Overunity.com Archives is Temporarily on Read Mode Only!



Free Energy will change the World - Free Energy will stop Climate Change - Free Energy will give us hope
and we will not surrender until free energy will be enabled all over the world, to power planes, cars, ships and trains.
Free energy will help the poor to become independent of needing expensive fuels.
So all in all Free energy will bring far more peace to the world than any other invention has already brought to the world.
Those beautiful words were written by Stefan Hartmann/Owner/Admin at overunity.com
Unfortunately now, Stefan Hartmann is very ill and He needs our help
Stefan wanted that I have all these massive data to get it back online
even being as ill as Stefan is, he transferred all databases and folders
that without his help, this Forum Archives would have never been published here
so, please, as the Webmaster and Creator of these Archives, I am asking that you help him
by making a donation on the Paypal Button above.
You can visit us or register at my main site at:
Overunity Machines Forum



Hydro Differential pressure exchange over unity system.

Started by mrwayne, April 10, 2011, 04:07:24 AM

Previous topic - Next topic

0 Members and 64 Guests are viewing this topic.

TinselKoala

Quote from: wildew on August 17, 2012, 02:11:21 PM
The ZED tanks contain air and water only.
The hydraulic (oil) system is external to the ZED(s).

Nothing is injected into or taken out of the ZED system once set up and operating.
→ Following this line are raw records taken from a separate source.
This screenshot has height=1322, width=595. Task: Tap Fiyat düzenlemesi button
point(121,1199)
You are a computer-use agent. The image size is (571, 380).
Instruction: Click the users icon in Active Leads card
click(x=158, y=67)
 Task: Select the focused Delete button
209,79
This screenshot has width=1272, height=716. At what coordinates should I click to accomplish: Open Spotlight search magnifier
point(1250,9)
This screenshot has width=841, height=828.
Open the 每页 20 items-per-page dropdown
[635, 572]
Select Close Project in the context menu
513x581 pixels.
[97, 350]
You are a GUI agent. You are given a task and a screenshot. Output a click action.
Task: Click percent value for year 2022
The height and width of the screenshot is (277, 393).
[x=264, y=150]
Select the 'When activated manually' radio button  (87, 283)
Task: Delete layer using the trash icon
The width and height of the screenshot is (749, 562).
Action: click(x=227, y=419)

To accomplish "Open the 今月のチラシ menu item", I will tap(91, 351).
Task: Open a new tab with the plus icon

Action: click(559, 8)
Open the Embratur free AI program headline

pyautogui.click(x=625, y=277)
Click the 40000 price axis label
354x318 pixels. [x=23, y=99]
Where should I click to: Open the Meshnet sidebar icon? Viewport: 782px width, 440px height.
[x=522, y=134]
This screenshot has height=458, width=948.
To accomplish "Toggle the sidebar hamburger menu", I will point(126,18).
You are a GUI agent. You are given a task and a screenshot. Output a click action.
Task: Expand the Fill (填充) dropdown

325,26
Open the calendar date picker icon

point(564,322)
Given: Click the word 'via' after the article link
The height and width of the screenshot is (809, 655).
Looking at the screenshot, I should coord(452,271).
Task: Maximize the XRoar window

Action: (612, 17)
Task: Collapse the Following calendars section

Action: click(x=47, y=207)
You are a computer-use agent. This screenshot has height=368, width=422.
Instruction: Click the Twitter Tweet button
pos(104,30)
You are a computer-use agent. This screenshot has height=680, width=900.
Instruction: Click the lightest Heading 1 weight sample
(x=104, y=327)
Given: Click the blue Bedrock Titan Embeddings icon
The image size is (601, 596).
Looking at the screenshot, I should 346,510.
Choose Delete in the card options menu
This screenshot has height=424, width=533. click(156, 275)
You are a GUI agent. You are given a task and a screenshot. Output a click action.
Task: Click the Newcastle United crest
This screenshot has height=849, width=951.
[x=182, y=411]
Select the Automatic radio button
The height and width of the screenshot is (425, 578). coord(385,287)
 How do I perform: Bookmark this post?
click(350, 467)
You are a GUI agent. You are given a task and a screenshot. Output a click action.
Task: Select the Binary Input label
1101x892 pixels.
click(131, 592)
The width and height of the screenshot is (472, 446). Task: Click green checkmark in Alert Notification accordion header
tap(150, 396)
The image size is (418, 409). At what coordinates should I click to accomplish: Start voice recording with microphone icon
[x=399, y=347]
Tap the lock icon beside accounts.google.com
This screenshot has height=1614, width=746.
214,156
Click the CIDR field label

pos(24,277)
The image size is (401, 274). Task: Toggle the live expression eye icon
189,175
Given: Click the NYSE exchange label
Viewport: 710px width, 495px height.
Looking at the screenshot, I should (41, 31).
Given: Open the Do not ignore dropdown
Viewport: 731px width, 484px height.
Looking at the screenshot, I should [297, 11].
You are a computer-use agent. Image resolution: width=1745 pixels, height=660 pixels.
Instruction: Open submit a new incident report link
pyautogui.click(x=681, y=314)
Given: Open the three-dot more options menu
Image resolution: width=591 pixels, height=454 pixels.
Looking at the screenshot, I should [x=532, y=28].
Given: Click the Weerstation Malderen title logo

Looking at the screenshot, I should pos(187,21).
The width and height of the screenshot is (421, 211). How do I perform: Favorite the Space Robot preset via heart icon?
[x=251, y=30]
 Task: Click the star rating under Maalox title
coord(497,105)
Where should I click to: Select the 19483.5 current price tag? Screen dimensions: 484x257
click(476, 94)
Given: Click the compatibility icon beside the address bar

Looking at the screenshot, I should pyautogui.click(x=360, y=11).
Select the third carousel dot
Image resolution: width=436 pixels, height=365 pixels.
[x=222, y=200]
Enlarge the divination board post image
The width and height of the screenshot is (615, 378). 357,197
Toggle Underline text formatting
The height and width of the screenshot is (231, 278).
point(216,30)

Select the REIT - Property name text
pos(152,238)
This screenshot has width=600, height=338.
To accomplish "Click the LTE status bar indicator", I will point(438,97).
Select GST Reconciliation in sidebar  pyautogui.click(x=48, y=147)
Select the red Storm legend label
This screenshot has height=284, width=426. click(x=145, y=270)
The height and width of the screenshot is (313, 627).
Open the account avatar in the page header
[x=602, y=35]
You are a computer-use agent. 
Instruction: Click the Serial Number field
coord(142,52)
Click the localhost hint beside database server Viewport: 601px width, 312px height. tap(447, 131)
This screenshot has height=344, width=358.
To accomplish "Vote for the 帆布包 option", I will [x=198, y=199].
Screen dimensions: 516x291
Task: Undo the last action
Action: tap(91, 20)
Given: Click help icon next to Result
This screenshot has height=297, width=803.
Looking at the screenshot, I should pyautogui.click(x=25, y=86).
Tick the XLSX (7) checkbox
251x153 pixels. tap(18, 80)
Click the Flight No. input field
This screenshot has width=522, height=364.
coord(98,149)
So when MrWayne says "we take out 30 cubic inches at (some pressure I can't remember) and we return 15 cubic inches at (almost the same pressure)" he is referring to the hydraulic system only. And the 15 cubic inches that drive the motor and are returned to the reservoir at atmospheric pressure. Right?
How exactly does that oil get back into the active system of rams? It appears that the answer is that it is SUCKED UP by the rams and squirted into the pressure side of the hydraulic system. A process that does not come for free.
Am I still wrong?

TinselKoala

mondrasek said,
QuoteThen when the ZED is going down hydraulic fluid would be pulled back into those same hydraulic cylinder chambers above the ZED from the reservoir.
Thank you. This is a process that requires work, does it not?

see3d

Quote from: TinselKoala on August 17, 2012, 02:12:56 PM
@see3d:

I am complicating the issue?

OK, fine. I suppose my continued request for real data on the simple three layer system that is clearly overunity by itself adds to the complications, doesn't it? Especially when the fact that we aren't being provided with this data or any other evidence that that _simple_ system is clearly overunity by itself, starts sticking out like  a sore thumb. It's pretty complicated to try to interpret that set of facts, all right.

And LarryC's posting of his most recent diagram is simplifying the issue. Uh huh.

OK fine, carry on.

TK,

My comment about complicating the issue is only in regards to my simulation.  I don't want to mix what I am doing with what anybody else is doing at this stage.  AFTER the simulation is regarded as an accurate description of the statics, THEN we can apply what we have learned to the other efforts.  To do so before that is a meaningless exercise bound to generate false conclusions.

TinselKoala

@mondrasek, thank you for your explanations. Let me see if I've managed to get it down yet.
So 30 units are taken out of the pressure side of the hydraulic system, and 15 of that are immediately injected back in at almost the same pressure, and the other 15 are diverted thru the hydraulic motor and wind up in the reservoir ( at ambient pressure ?). Then the hydraulic suction rams draw fluid back up out of the reservoir... and then on the next stroke reinject it into the pressure side? So then these particular rams are just functioning as pumps, they are not putting power into the mechanics, they are driven on both strokes and not driving anything but the re-injection of the oil back into the pressure side of the hydraulic system?

neptune

@TK. All the information I have posted in reply to your questions is information I have gleaned from what mrwayne has already posted, and has been posted by me in a genuine attempt to help you understand the system. Re the alternator/generator, Wayne said something to the effect that it was designed for a wind turbine, and was chosen because it works at low RPM. Of course I do not have a part number/ specification. So from what I am told I naturally assumed it to be a permanent magnet alternator, as is the normal practice. Will it work as a motor? I do not know for sure but I expect that if it was fed with a 3 phase AC supply it would work as a synchronous motor, but that is not its purpose in this machine based on what we have been told.
        You asked at what pressure is the reservoir. In the hydraulic systems that I have experience of, the answer is atmospheric pressure. The reservoir has a filler cap to top up the fluid, and this is usually vented to atmosphere. I am not sure if the
reservoir is above, level with, or below the rams on top of the zeds which act as pumps, hereinafter referred to as production rams, that is Waynes terms. Let us assume worst case scenario and say below. In that case, yes a small amount of work would be needed to return the fluid to the system.
        Please bear in mind that I am engaged here in a genuine attempt to help you. If you would rather I desisted, just say so.